Recall that a topological space $M$ is called aspherical if is path connected and the homotopy groups $\pi_n(M) $ vanish for $n\geq 2$.
A (smooth) 3-manifold $M$ is an homology sphere if $H_*(M,\mathbb{Z})\simeq H_*(\mathbb{S}^3,\mathbb{Z})$.
Is true that if a closed 3-manifold is an homology sphere then its 2-skeleton is aspherical? How can we see this?
I was reading a paper that at a certain point says assumes that the 2-skeleton is a $K(\pi,1)$ but I can't see how to use the assumption on the homology groups of $M$ to prove asphericity.

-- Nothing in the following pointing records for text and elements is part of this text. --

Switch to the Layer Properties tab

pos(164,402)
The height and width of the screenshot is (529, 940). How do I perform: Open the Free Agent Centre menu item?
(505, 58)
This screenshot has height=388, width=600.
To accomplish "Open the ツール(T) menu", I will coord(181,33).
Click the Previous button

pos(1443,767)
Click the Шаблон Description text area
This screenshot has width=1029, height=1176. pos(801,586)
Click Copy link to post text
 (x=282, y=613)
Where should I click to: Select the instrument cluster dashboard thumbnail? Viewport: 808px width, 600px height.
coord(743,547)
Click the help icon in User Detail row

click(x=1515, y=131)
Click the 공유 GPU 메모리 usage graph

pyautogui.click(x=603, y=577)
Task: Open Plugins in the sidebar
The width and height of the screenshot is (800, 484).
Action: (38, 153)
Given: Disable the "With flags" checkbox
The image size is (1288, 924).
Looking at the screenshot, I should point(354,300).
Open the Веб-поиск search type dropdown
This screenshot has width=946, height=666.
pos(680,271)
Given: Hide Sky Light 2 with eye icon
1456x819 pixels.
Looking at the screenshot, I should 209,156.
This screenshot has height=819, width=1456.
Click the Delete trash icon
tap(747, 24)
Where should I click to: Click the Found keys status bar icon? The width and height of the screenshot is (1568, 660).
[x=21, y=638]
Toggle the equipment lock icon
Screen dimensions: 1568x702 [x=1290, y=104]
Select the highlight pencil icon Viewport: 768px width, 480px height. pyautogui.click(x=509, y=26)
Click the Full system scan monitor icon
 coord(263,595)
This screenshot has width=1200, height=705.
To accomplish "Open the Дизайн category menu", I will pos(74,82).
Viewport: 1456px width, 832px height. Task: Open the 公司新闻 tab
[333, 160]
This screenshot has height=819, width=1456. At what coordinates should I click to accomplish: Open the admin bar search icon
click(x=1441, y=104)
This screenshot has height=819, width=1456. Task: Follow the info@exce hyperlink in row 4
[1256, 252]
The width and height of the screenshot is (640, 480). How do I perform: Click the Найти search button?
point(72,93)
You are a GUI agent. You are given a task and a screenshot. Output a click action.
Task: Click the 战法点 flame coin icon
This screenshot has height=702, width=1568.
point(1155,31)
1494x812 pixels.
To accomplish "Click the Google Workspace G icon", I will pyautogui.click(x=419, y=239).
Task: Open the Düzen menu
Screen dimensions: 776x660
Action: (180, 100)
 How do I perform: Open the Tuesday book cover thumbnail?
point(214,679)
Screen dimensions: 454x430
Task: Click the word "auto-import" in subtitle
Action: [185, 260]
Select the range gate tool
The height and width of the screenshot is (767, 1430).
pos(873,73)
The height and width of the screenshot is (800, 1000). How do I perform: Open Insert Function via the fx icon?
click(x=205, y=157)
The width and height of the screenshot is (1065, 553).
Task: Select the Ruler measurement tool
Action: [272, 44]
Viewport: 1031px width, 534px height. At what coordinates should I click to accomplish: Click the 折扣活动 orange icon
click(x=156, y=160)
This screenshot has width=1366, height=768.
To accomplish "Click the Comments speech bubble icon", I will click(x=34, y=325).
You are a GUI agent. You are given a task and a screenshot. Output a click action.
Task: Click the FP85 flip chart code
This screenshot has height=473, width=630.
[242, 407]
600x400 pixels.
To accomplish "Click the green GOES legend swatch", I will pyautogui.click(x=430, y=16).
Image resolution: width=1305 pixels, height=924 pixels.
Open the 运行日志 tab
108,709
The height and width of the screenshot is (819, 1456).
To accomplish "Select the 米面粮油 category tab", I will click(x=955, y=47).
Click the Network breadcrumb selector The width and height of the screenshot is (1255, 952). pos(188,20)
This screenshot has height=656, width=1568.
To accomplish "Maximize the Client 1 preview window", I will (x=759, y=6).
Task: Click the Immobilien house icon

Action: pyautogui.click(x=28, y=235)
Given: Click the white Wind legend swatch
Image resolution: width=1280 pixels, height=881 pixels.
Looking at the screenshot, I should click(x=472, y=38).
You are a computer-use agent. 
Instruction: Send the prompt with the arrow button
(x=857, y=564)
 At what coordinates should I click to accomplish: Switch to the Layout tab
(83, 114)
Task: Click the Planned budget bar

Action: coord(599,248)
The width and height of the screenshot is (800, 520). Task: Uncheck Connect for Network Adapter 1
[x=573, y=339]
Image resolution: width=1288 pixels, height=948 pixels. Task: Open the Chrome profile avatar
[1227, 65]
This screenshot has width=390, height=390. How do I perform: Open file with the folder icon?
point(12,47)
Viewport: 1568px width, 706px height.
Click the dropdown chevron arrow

I think you misunderstood what was being claimed.
It is not claimed that the $2$-skeleton of $M$ is a $K(\pi_1(M), 1)$. Rather, there is a $K(\pi_1(M), 1)$ which has the same $2$-skeleton as $M$.
This has nothing to do with homology spheres or even manifolds. If $X$ is a two-dimensional CW complex, then we can add cells in dimensions at least three to obtain a $K(\pi_1(X), 1)$. The two-skeleton of this $K(\pi_1(X), 1)$ is $X$ itself (because we only added cells of higher dimension).